**Problem to solve**
Starting at the line that contains "Task: Click the reply comment icon", transcribe every remaining line of the entries exactly, including the last one.

[Dataset entries]
+ + + + + + +

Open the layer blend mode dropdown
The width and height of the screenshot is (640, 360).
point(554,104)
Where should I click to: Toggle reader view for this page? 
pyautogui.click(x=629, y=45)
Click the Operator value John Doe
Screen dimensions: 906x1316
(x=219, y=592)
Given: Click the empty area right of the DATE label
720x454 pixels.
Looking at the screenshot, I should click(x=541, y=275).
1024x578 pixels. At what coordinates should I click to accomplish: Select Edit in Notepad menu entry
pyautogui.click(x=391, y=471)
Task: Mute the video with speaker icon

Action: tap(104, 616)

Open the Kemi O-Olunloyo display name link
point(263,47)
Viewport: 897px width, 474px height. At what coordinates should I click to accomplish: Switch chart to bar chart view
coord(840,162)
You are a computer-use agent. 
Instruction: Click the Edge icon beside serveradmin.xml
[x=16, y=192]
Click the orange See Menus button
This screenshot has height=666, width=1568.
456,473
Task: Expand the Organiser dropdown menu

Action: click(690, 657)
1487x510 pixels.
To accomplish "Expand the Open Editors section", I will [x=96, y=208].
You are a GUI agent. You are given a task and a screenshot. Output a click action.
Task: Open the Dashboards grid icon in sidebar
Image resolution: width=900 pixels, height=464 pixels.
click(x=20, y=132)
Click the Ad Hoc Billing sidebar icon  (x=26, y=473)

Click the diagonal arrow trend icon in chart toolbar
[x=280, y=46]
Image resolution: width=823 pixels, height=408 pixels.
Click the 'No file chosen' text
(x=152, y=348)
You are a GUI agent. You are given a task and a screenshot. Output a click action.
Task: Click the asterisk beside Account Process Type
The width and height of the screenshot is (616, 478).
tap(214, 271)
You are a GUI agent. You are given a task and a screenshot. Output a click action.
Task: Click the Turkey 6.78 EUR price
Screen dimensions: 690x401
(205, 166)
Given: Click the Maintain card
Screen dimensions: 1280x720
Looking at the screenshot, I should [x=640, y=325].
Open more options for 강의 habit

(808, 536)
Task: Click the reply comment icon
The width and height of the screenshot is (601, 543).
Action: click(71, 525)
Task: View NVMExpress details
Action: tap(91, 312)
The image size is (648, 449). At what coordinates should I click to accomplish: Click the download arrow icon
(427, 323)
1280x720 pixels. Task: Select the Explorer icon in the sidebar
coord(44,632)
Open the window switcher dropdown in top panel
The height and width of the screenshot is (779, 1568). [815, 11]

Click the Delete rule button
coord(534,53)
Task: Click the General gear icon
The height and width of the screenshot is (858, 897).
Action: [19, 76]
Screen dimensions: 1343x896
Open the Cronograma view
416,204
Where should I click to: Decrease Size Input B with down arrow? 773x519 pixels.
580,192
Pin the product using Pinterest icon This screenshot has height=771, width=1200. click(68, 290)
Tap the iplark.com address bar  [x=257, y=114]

+ + + + + + +

**Result below**
Task: Click the reply comment icon
The width and height of the screenshot is (601, 543).
Action: click(71, 525)
Task: View NVMExpress details
Action: tap(91, 312)
The image size is (648, 449). At what coordinates should I click to accomplish: Click the download arrow icon
(427, 323)
1280x720 pixels. Task: Select the Explorer icon in the sidebar
coord(44,632)
Open the window switcher dropdown in top panel
The height and width of the screenshot is (779, 1568). [815, 11]

Click the Delete rule button
coord(534,53)
Task: Click the General gear icon
The height and width of the screenshot is (858, 897).
Action: [19, 76]
Screen dimensions: 1343x896
Open the Cronograma view
416,204
Where should I click to: Decrease Size Input B with down arrow? 773x519 pixels.
580,192
Pin the product using Pinterest icon This screenshot has height=771, width=1200. click(68, 290)
Tap the iplark.com address bar  [x=257, y=114]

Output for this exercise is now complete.